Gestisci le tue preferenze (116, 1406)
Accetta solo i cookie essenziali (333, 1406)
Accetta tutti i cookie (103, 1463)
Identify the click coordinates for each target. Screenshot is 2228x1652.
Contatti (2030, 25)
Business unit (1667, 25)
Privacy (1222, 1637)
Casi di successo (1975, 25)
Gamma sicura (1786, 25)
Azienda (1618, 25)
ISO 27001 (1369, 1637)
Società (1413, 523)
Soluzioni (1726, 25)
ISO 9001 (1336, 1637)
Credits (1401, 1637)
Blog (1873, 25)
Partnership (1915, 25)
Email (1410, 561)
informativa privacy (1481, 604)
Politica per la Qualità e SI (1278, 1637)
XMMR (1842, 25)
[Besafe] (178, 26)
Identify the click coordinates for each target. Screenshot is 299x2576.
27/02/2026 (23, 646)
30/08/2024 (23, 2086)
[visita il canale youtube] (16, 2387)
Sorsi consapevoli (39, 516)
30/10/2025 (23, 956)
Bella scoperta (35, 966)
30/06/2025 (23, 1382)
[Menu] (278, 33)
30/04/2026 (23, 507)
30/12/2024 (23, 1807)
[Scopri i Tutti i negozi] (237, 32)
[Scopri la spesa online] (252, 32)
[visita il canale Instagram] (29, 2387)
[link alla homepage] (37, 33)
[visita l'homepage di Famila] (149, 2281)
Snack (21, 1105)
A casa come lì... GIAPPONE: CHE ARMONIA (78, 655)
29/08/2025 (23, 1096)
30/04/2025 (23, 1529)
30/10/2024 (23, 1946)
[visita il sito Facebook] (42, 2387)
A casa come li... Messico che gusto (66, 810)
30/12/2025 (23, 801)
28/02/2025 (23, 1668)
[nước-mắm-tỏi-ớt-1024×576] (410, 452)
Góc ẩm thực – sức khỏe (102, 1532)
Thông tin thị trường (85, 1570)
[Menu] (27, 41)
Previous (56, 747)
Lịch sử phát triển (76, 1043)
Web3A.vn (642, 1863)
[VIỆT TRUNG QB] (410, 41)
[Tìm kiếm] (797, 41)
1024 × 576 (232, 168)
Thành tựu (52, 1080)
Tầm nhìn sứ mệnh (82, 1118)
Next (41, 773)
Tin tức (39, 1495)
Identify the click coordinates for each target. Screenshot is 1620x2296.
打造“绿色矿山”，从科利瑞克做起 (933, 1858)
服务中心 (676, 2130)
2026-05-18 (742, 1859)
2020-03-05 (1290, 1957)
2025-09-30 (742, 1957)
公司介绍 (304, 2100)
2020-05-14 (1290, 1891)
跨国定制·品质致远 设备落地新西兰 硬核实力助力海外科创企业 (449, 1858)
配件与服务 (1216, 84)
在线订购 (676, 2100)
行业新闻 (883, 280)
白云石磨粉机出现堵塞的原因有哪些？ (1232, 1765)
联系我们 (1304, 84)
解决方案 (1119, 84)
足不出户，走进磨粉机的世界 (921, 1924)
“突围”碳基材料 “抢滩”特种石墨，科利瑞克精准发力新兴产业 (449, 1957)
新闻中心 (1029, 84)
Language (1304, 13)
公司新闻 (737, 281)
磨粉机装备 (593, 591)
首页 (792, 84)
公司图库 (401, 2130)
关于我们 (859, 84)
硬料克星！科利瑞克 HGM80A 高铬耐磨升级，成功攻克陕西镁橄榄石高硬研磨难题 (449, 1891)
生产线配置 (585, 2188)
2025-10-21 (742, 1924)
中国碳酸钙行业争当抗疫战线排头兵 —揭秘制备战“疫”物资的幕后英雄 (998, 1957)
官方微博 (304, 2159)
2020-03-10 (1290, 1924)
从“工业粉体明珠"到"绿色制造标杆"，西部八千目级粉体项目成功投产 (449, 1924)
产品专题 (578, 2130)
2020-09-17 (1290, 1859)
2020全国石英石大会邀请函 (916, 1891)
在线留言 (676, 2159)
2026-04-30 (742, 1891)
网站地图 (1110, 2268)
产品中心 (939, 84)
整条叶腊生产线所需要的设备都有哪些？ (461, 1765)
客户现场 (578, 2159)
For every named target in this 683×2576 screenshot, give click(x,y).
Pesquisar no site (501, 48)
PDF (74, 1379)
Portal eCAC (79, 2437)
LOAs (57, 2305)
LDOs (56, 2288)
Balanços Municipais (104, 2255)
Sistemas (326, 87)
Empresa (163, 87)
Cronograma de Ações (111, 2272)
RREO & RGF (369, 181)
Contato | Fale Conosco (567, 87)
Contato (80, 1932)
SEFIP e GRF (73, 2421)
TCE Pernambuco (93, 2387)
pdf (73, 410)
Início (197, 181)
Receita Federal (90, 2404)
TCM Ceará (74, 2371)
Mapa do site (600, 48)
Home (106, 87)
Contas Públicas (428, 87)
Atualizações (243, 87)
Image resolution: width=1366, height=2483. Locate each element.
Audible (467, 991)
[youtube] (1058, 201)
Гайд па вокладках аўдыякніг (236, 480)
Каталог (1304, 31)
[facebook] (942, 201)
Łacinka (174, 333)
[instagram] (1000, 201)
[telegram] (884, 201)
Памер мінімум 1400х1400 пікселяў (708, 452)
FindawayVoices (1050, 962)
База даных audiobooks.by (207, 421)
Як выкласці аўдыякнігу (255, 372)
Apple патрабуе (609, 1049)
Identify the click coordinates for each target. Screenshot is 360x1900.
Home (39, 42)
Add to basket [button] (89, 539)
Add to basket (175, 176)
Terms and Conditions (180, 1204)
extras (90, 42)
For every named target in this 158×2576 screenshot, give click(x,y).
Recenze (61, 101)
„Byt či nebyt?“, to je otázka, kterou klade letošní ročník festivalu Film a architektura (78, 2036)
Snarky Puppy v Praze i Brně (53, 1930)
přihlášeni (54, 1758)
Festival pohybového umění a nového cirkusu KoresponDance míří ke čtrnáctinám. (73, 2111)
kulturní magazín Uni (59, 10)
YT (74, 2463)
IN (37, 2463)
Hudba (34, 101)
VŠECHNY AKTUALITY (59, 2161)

▶ **What needs to be done**
Go through the listing above and copy each line that contains "come".

▶ **Result for this task**
A casa come lì... GIAPPONE: CHE ARMONIA (78, 655)
A casa come li... Messico che gusto (66, 810)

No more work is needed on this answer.